I’ve never been more proud to be an Enemy of the People than this week at the Pacific Sun and the Bohemian, our sister paper in Sonoma County. The Pacific Sun turned 55 this year and the Bohemian turned 40, which means we’re five years away from over 100 years of continuously published news and arts in the North Bay.
That’s something. Papers come and go, and go again.
On a personal note, it’s been an interesting ride. When I started in this business, in 1989, one of the most rewarding aspects of membership in the Association of Alternative Newsweeklies (now Newsmedia), was that the papers in the organization would send their issues out to all the other papers via snail-mail. So when you’d come to work, alt-weeklies from around the country—Creative Loafing, The Stranger, The Chicago Reader—would be available to get ideas from, send résumés to, and flat-out just enjoy reading.

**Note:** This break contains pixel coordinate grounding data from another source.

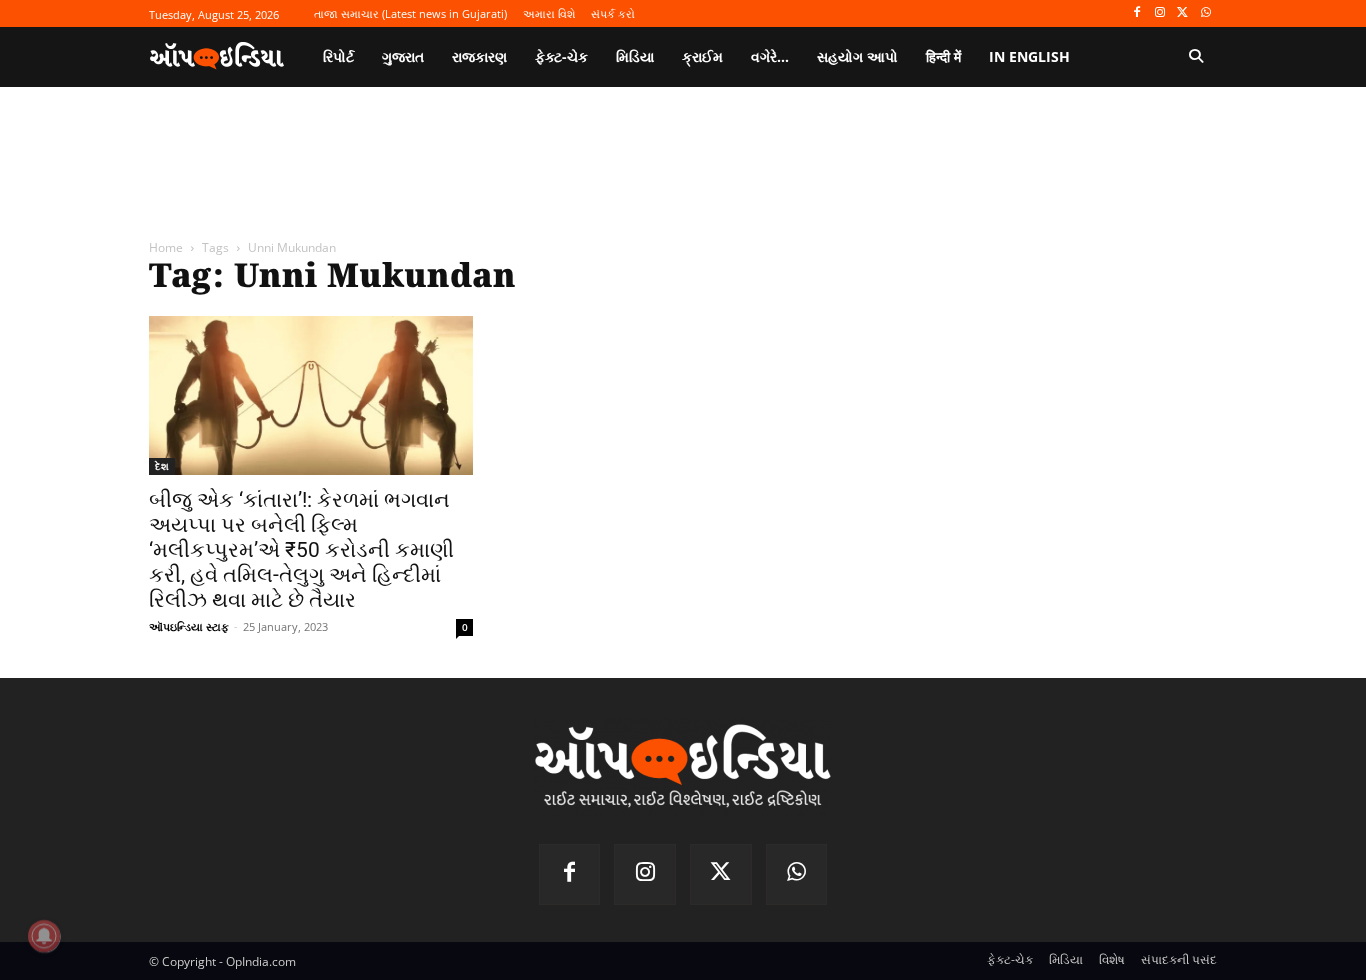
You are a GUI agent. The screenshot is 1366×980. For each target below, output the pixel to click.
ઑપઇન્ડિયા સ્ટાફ (189, 626)
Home (166, 247)
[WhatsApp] (1205, 13)
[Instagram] (1160, 13)
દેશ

We’re a quirky lot, those of us who’ve stayed in the alternative universe over the years—a place to indulge the obsessive whim, report the scam, riff on the accepted wisdom of the day. The shared-newspaper arrangement provided a sense of belonging to the imperfect muckrakers and misfits who populate this vital corner of the publishing world. It went out the window years ago as alt-weeklies looked for places to shave costs in an ever-shifting media landscape that, since the late ’80s, has been dancing with digital, and not always so successfully. And besides, nowadays you can just jump online and check out what the other papers are up to, if they’re still around.
We are. This paper has a storied history and a long-standing bias to afflict the comforted and comfort the afflicted. The team here is doing its level best to hold up the traditions, and will continue to do so until they take this stubby pencil out of my cold, dead hands. We’re part of a group of papers that has survived all the recent, crushing moments in media—recessions and buyouts and Craigslist, and the digital dilemma that requires a daily engagement with the online beast that must be fed.
These old archives we’ve been going through to produce this issue are a bracing reminder of the critical role and vitality of community-based news-gathering and cultural reporting—and the power of the press, of newsprint, to make a difference in our chosen communities—while also letting readers know where to get some choice dim sum on the cheap. And on that note, I believe that it’s lunchtime again in America. Long live the alt-weekly!